To conclude I would advise doing something that I, sadly can't usually do. Finish things, and finish in a concrete time, put yourself timescales or something that helps you to finish in a concrete period of time. Otherwise, you will find a better way of doing what you did before and you will never finish.
How we work
Digital design and development go hand in hand and need to complement each other. For that reason, our creative process is very open and collaborative, from Christian sharing animation ideas or usability references with Xavi or the other way around.
Equally important it is how seriously we take having a pixel-perfect implementation of the design and consistent animations.
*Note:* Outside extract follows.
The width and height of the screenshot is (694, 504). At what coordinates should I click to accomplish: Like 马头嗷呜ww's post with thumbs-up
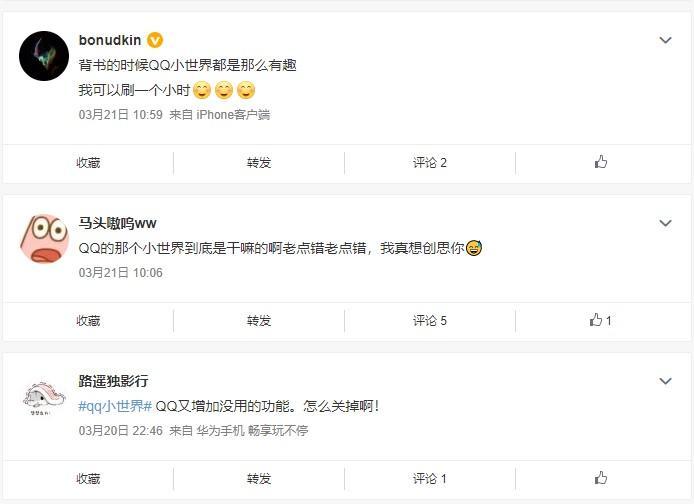[x=597, y=321]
To achieve that, we can do rounds and rounds of tickets and Q&A, sharing honest feedback, until we achieve a desired final result. And we can both be very demanding.
"Burundanga Studio understands design and development as a marriage"
Finally, we pay a lot of attention to good internal communication, since we barely ever work from the same room. We mostly use Slack and Trello to stay in touch.
Both of us were employed full-time during the production of the portfolio, so it has been tricky to push the project forward consistently. It all happened in the evenings, weekends, holidays and even lunchtime breaks over the last 1.5 years.
That meant a lot of extra effort to make it happen, but here we are and we are proud of the result and the project feedback so far.
"Self-initiated projects are always worth it"
We would like to thank our girlfriends Eva and Natasha for their patience and our dev friend Miguel Angel Garcia aka @tribadelics for his feedback and advice.
Burundanga Studio is the digital playground of designer Xavier Cusso and developer Christian Macmillan. Currently working on a couple of other self-initiated projects. We are up for collaborations. Eventually, commercial work in the near future.